Because of the superfluous modifying portion of the Resolution,
the unions filed a Motion for Clarification and/or Reconsideration on 9 December 1985. They particularly inquired as to what portion
of the Decision of the Labor Arbiter was modified, and why retirement benefits
were being ordered to be paid, and asking for reconsideration of the Resolution
sustaining the companies’ right to pay the employees’ separation benefits from
the Retirement Fund[13].
The Motion for Clarification and/or Reconsideration was elevated
by the Second Division to the NLRC en banc, which in turn issued
a Resolution dated 4 February 1986, denying
the motion for lack of merit, and at the same time stating that the Decision of
the Second Division of the Commission (NLRC) in its entirety clearly orders the
respondents (companies) to pay the complainants the remaining amount of the
retirement fund, after deducting the separation pay as provided for in the
integration provision[14].
On 13
February 1986, the
unions filed a Second (Urgent) Motion for Reconsideration with a prayer for
oral argument, which prayer for oral argument was granted. Oral arguments were held on 6 March
1986 before the NLRC
en banc. During the oral
arguments, the unions called the attention of the NLRC regarding their then
pending motion for execution earlier filed on 15 November 1985, for the distribution of the Fund residue[15].
On 20 May
1986, NLRC en
banc issued a Resolution granting the unions’ Motion for Execution with
specific order for Ford and Ensite to set aside 10%
of the Fund residue as attorney’s fees for the unions’ counsel.
The dispositive
portion of the Resolution states:[16]
“Wherefore, the complainants’ motion for issuance of a writ of
execution is hereby granted.

_Directions_.
1. From the NLRC excerpt, print the text starting with "Because of the" and going on through "the Retirement Fund[13].".
2. Render this sentence from the NLRC excerpt in Spanish: "Oral arguments were held on 6 March 1986 before the NLRC en banc."
The data comes from a separate source.

_Dataset extract_.

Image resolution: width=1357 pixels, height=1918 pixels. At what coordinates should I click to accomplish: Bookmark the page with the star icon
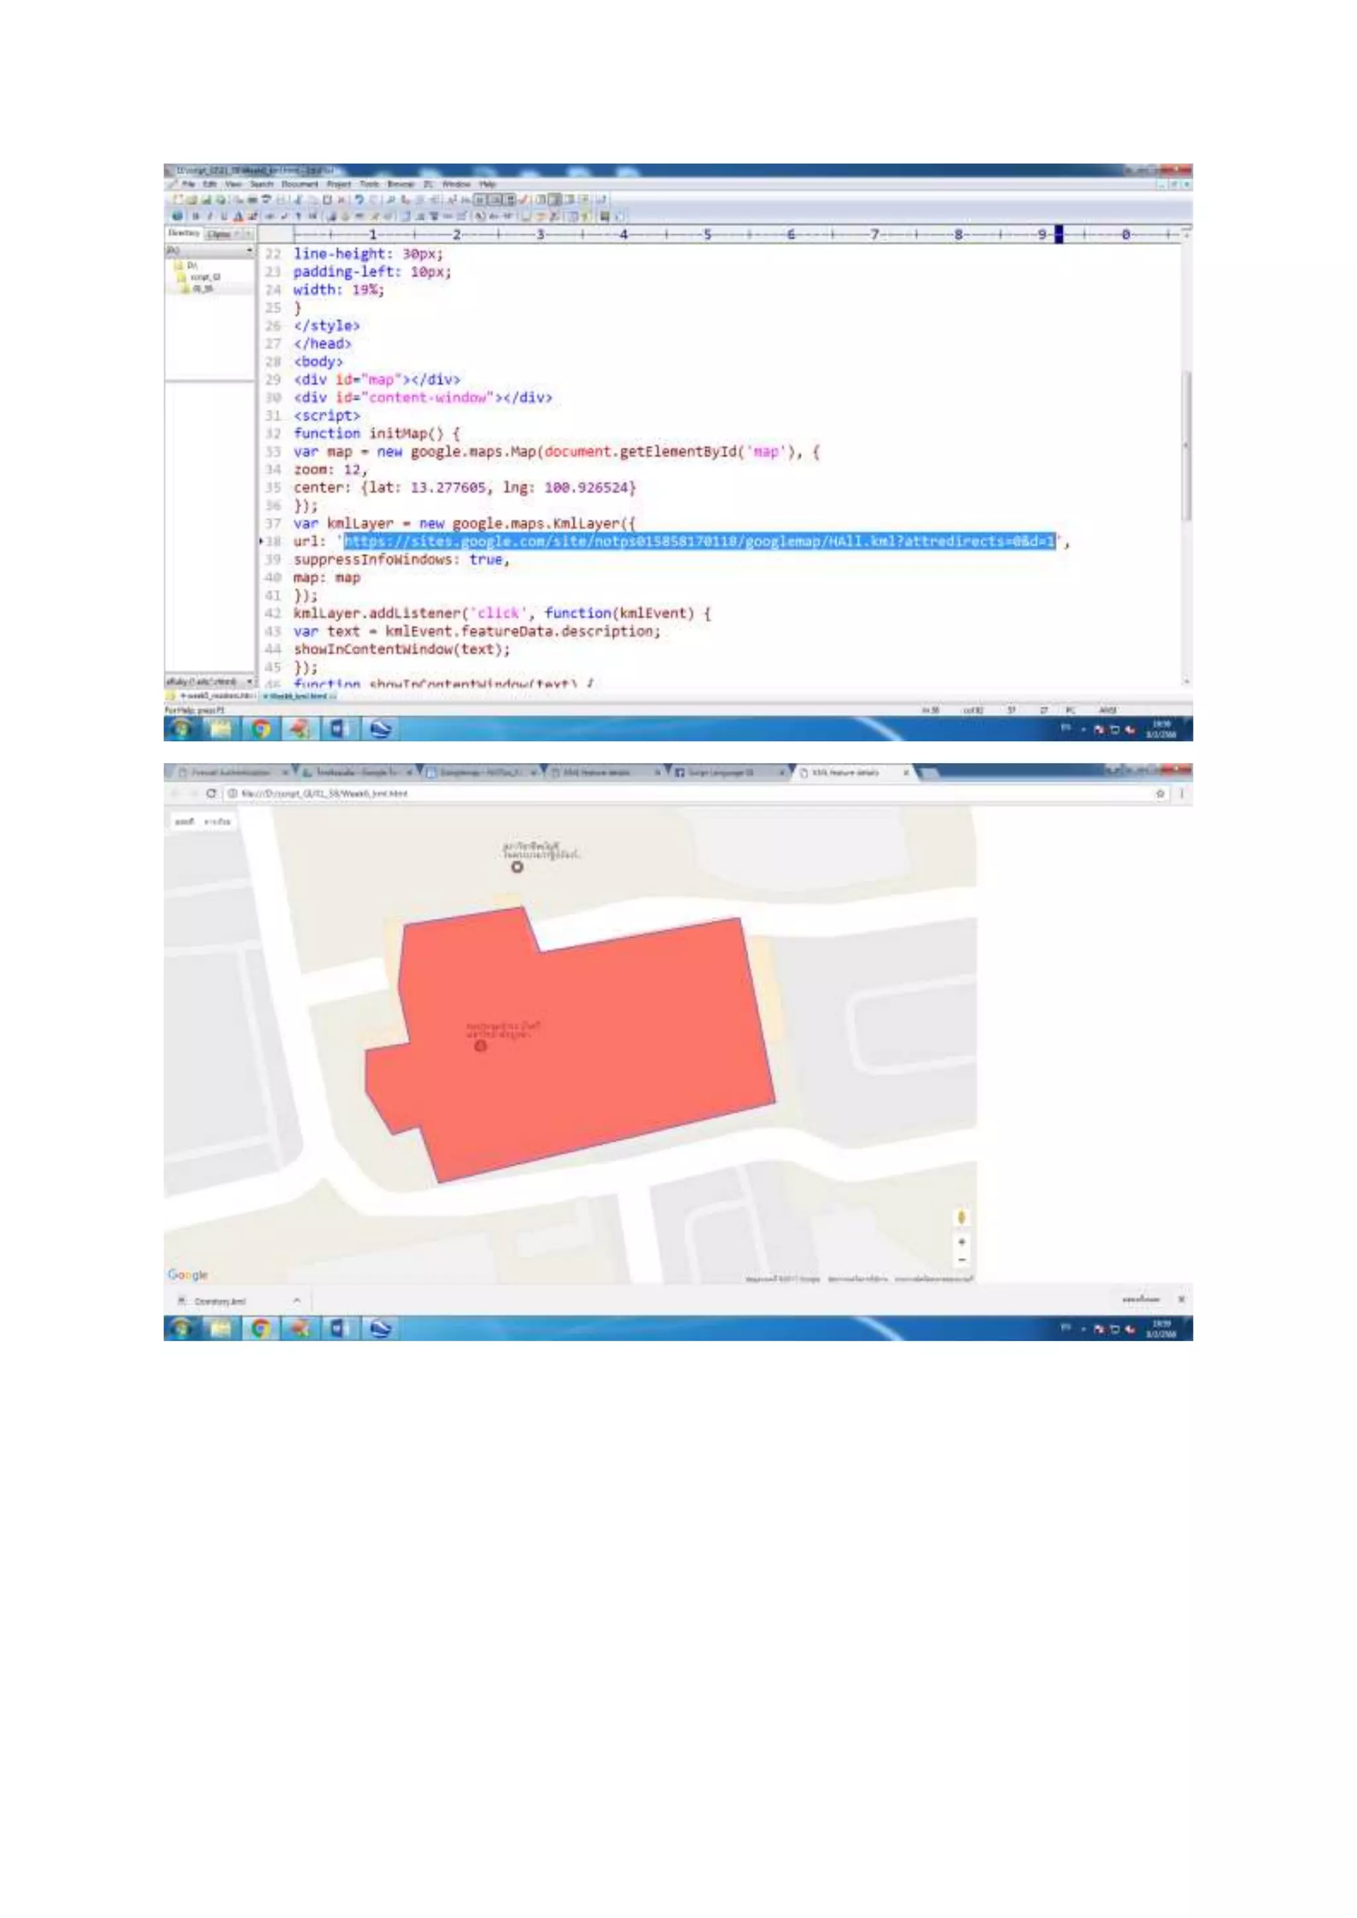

_Task responses_.
1.
Because of the superfluous modifying portion of the Resolution,
the unions filed a Motion for Clarification and/or Reconsideration on 9 December 1985. They particularly inquired as to what portion
of the Decision of the Labor Arbiter was modified, and why retirement benefits
were being ordered to be paid, and asking for reconsideration of the Resolution
sustaining the companies’ right to pay the employees’ separation benefits from
the Retirement Fund[13].

2. Los alegatos orales se celebraron el 6 de marzo de 1986 ante la NLRC en pleno.